The David Baker Lab, for example, has developed RFdiffusion to create proteins that evolution has never produced. Although the software is based on a protein language model and therefore works stochastically, it appears to have a better command of many of the rules of protein folding than its creators. 

A team led by Burkhard Rost from the Technical University of Munich has developed the protein language model EMBER2.  Here, too, the researchers focused on ensuring that the software works independently of sequence analogies. As a result, the model does not quite achieve the quality of AlphaFold2. However, EMBER2 is particularly good at predicting unusual protein structures and can also design novel proteins - at a lower cost than the competition from Alphabet. 

There are now numerous language models that are also used for protein design - including ProGen, Chroma and ProtGPT2. 

3D-Proteinstrukturen, die das Sprachmodell ProtGPT2 kreiiert hat.
Structural models of proteins created by the ProtGPT2 language model.

Creating proteins with ProtGPT2 

ProtGPT2 was developed by Birte Höcker's team at the University of Bayreuth.
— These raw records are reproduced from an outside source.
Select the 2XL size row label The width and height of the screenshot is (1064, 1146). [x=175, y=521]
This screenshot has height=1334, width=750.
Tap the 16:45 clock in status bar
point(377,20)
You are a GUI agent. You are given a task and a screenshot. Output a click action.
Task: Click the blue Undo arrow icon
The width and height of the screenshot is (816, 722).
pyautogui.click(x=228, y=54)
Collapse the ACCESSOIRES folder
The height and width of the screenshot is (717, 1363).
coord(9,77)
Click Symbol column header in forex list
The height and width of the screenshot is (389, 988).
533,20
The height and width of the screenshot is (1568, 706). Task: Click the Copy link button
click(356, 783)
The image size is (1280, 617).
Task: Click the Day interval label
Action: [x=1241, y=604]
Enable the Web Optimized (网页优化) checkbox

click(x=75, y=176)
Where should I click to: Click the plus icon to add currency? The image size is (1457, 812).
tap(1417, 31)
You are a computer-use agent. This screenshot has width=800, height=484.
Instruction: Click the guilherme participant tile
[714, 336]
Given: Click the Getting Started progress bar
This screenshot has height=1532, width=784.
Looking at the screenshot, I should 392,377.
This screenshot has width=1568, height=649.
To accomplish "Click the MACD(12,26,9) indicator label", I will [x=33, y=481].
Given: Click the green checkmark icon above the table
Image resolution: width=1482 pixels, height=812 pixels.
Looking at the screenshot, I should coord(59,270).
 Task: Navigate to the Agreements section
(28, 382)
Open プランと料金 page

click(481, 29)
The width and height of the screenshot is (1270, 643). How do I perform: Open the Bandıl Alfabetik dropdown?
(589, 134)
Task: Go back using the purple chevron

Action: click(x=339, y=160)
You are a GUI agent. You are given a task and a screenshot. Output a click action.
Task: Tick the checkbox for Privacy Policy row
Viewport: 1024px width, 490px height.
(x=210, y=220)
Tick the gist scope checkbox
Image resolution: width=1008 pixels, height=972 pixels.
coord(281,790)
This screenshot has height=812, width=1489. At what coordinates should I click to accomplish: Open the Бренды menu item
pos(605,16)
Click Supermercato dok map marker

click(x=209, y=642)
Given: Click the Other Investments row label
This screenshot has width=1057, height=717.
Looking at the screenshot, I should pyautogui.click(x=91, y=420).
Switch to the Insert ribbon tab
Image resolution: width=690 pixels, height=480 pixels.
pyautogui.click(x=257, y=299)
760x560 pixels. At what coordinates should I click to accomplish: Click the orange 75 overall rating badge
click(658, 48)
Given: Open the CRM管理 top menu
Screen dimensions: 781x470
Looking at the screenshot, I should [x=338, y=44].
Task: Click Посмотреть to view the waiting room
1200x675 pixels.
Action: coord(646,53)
Her team trained the language processing model with 50 million sequences of natural proteins. "Now it not only understands the language of proteins, but can also use it creatively," says Birte Höcker in an interview with bioökonomie.de.

It can be used to design proteins that adopt stable structures through folding and are permanently functional in this state, says Höcker. Uniquely, ProtGPT2 generates proteins that have such an intrinsically differentiated structure that they are already operational in their respective environment. "We also have evidence that the model can create proteins that do not occur in nature and may never have existed in the history of evolution," says Höcker. "This opens the door to innovative research that creates previously unknown proteins." 

Not all AI tools are generally accessible 

One particular concern for academic researchers and start-ups is that seven of the nine transformers currently used for proteins were developed by large corporations. This is mainly due to the enormous costs and the computing power required to train the AI. Nevertheless, some companies have made their products freely available, such as AlphaFold2 and ProtTrans. 

As promising as the success of language models in designing new proteins has been so far, there is still a lot to improve. The so-called attention models, which enable most language models to focus on relevant parts of the input data and use them specifically for processing, are not designed for three-dimensional structures. The majority of models work most reliably within conventional protein structures, limiting the potential for innovation. 

And last but not least, large AI models have high energy requirements and therefore a very high carbon footprint. Researchers are working on more data-efficient and energy-efficient models. 

Opening up new avenues in protein research 

However, even though there are still some challenges to overcome, there is largely consensus within the research community that work on protein structures is no longer conceivable without AI. In addition, the success rates of protein design have increased enormously thanks to technological advances, says Birte Höcker. "In the past, many designs failed at the production stage - for example, due to protein expression in bacterial cells. Today, we are seeing a significant improvement in the properties and handling of many designer proteins, allowing us to ask completely new questions and tackle entirely new challenges."